• [TEXT]:
If any of you are recoiling in horror at the reduction of the Gospel to a radio-show jingle, rest assured it is only to make this point: the call at the end of Matthew is to share the hope and transformation promised by Jesus. The mechanics aren’t important, the message is.
So I’d like us to set aside the mechanics of exactly what making disciples looks like for just a minute. I suggest we set aside the concern for baptism for just a while. They’re both important mechanics and we’ll come back to them, but let’s ask two questions of the text first. Those questions are, “who are all the nations from which we’re to make disciples,” and “What does it mean that Jesus is with us always?”
Who are these nations from which we are to make disciples? At an easy glance that sounds like we’re supposed to identify countries to conquer with our evangelism. No wonder so many Christians shy away from this text. It looks a little bit like militarized Christianity, and frankly, if I told my neighbors I was going to work to make disciples of all nations, I’m not entirely sure they would be so keen on having me as a neighbor. But the translation in this instance doesn’t quite capture the full meaning of the text. The word that we translate from Greek into English as nation is ethnoi and it means much more than the political identity of nations as we think of them. An ethnoi is more akin to an ethnicity, but even that doesn’t quite capture it. It means peoples, both in a holistic sense, all the people, but also in the sense of an identity, a people.
So in this great charge at the end of Matthew, Jesus says “go and make disciples of all ethnes” and what he means by this is that this message is for everyone.
There is no one for whom the promise of the gospel is not meant.

• [WHAT TO PRODUCE]: Pick up the text on the call at the end of Matthew to make disciples of all nations and continue it from its last sentence. The records that follow are not required for the task.

• [DATA TO EXAMINE]:
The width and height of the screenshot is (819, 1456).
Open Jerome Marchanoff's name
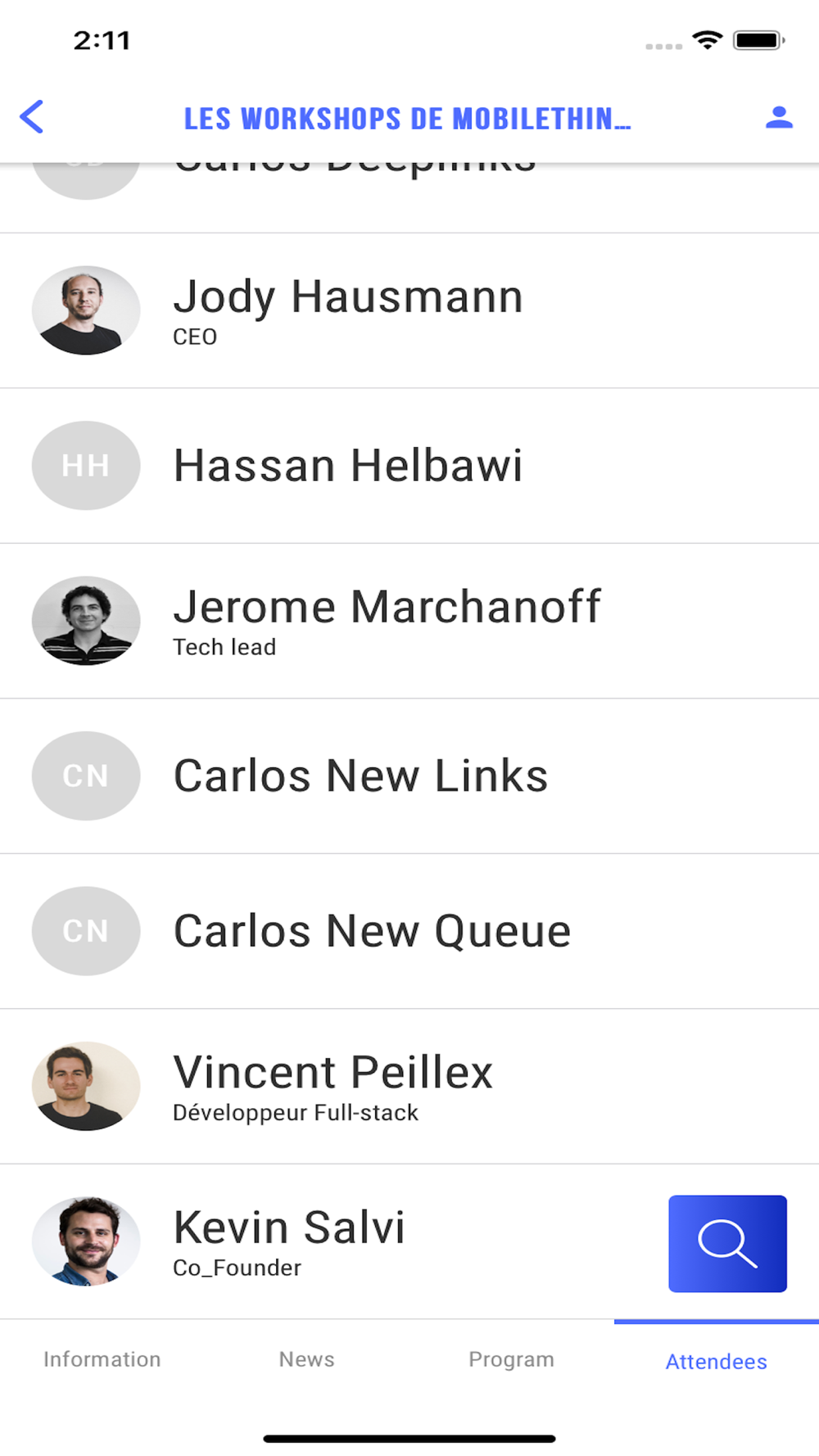coord(387,608)
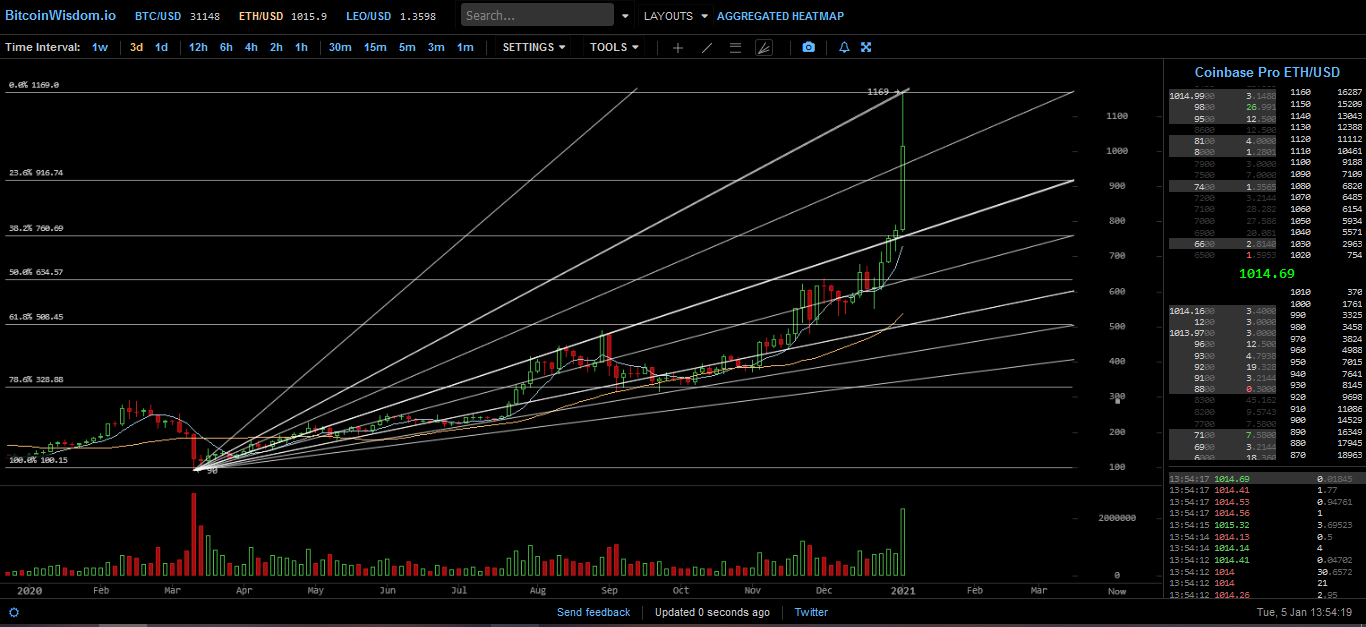Switch time interval to 15m

click(375, 47)
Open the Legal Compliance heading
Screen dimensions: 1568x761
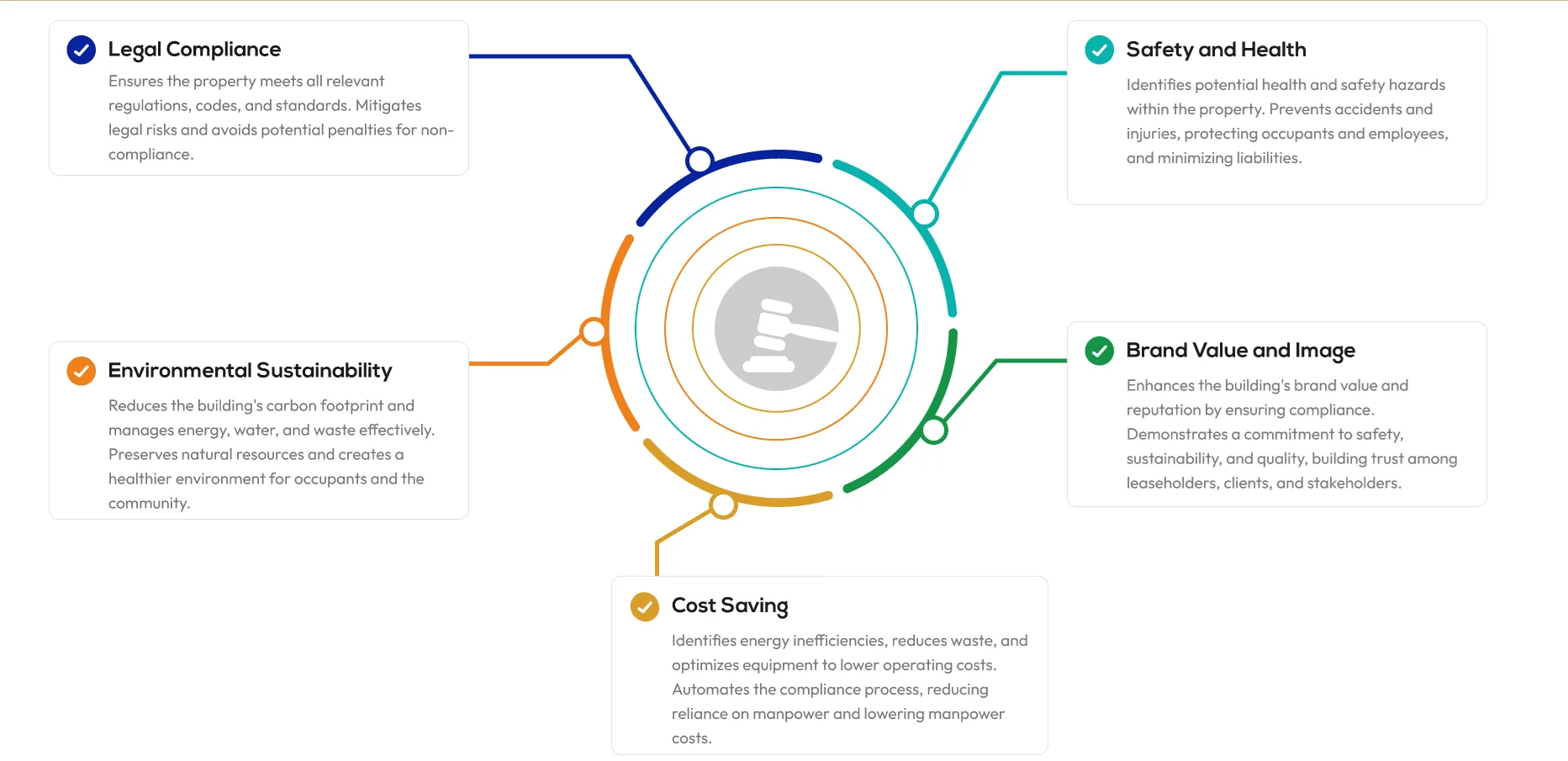194,50
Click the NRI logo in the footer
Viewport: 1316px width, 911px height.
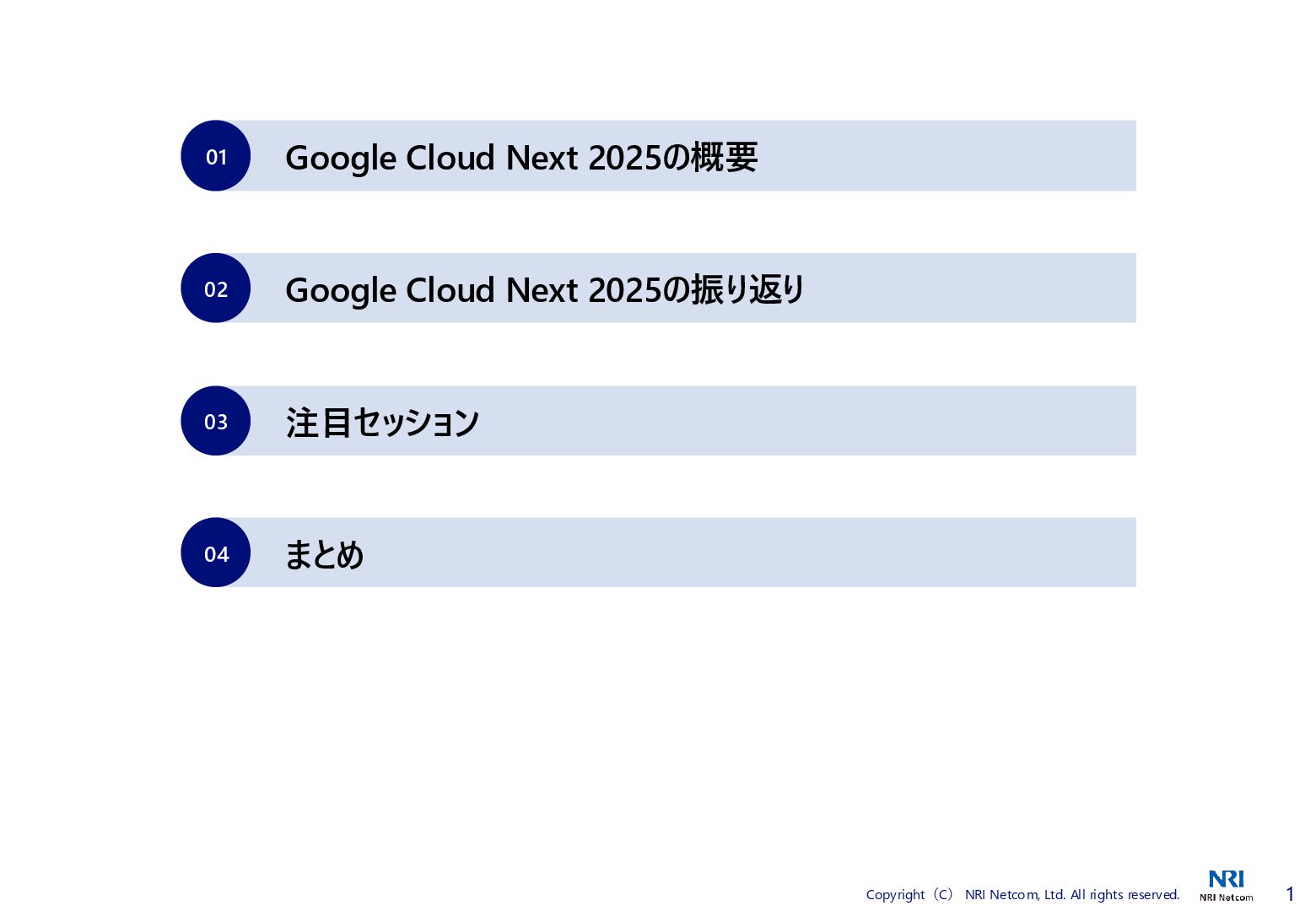pos(1226,879)
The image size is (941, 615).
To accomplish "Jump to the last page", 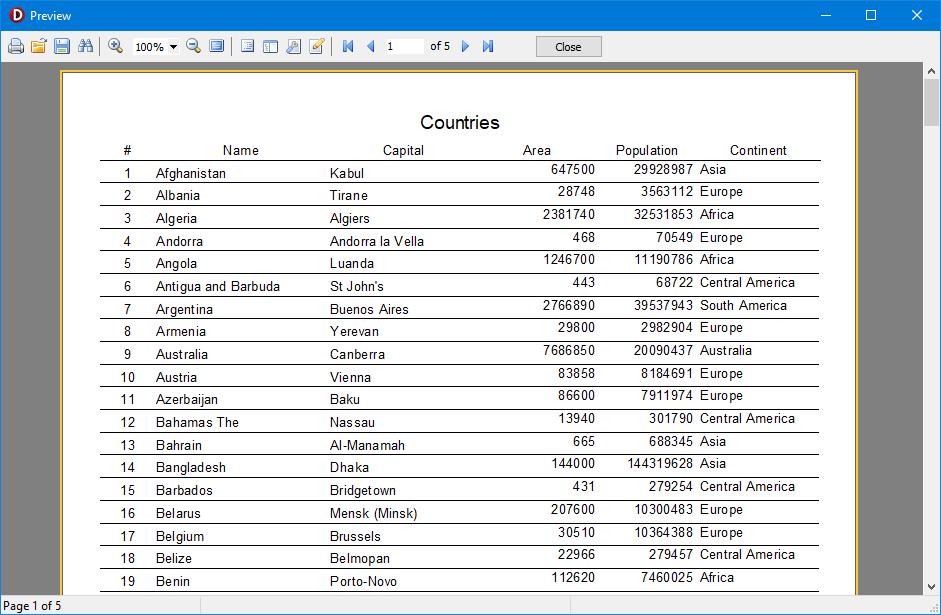I will click(x=488, y=47).
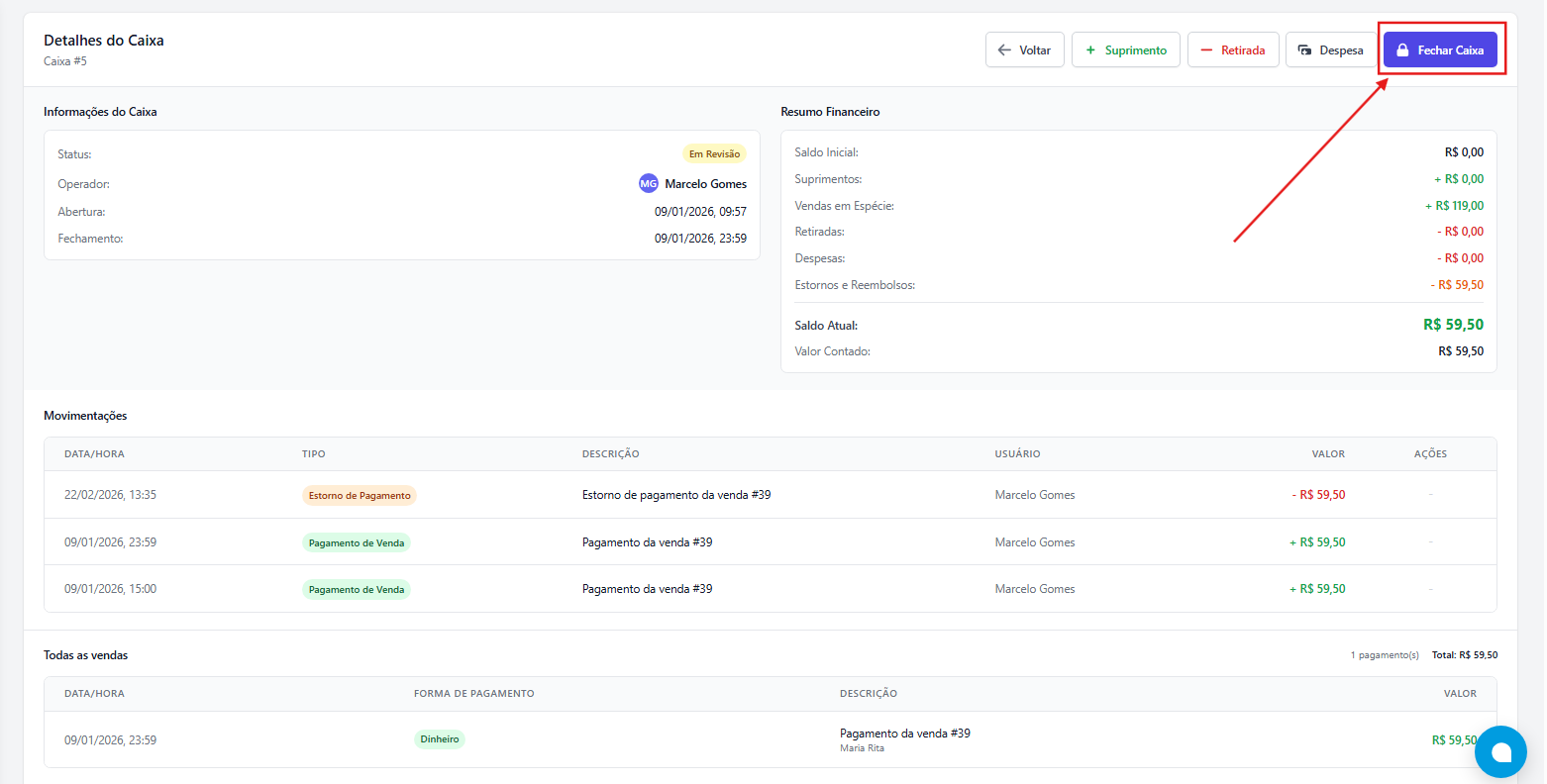Click the back arrow icon beside Voltar
The width and height of the screenshot is (1547, 784).
1004,50

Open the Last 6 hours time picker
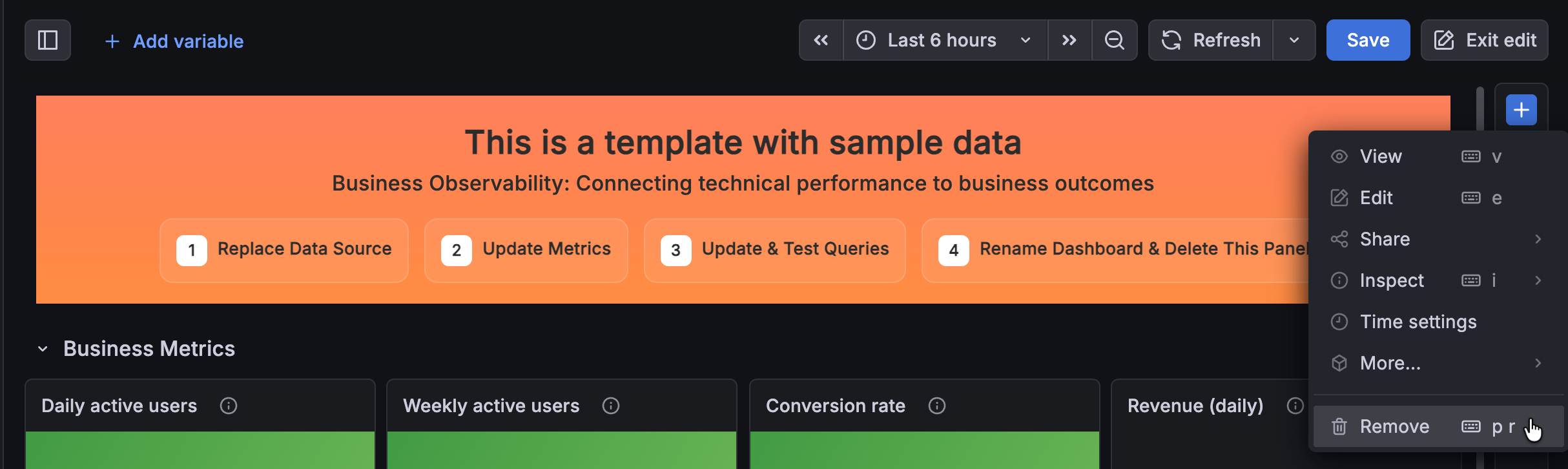[x=944, y=40]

• [EXERCISE RESULT]:
Think of that. That’s a powerful message of hope. To all who are told by anyone that they aren’t welcome somewhere – anywhere, the words of Jesus stand and say, no, now you go and say to all the ethnes that this is for them. This is for them, for all of them. No matter who you are, no matter where you come from, no matter who has rejected you, no matter for what reason, this message, this promise is for you.
And what is the promise, what is this message, what is this hope?
“And remember, I am with you always, even to the end of the age.”
To everyone, everywhere, Jesus sends his followers to say on his behalf, “I am with you, always.”
I am not going to lie to you, for me, that makes evangelism a whole lot easier to sell. Not that I’m selling a product, nor are you, but this wonderful word, evangelism, which is derived from the word evangel, just means good news. And this idea that Jesus is with us all, wants us all, values us all, sounds a lot more like good news to me than the idea that my task is to beat some member of another nation over the head with a bible and drag them by the feet to the font for baptism. It has a certain Neanderthal feeling about it – it’s inelegant.
I’m being flip of course, but I wonder at times whether that isn’t the sort of image we’re fighting, that to go and make disciples means that we have to somehow convince people they’re bad people first so that we can convince them that Jesus can make them good people later. I’m not really sure what part of that would be good news. I’m not a hundred percent certain that I can call that hopeful.
But to go and tell people that there is a message that God loves them, that no matter who might be done with them now, that they matter to God, who is never, ever done with us -that’s something I we can get into. That’s hope that we can share.
That is very similar to the message that we heard from Isaiah today. I love that passage of Isaiah, the part about running and not being weary, walking without fainting. (Incidentally, the cross country team at my high school used that on their sweatshirts. I’m not entirely certain Isaiah meant it that way, but we’ll chalk it up to enthusiasm.) Isaiah spoke this word of encouragement to the people of Israel.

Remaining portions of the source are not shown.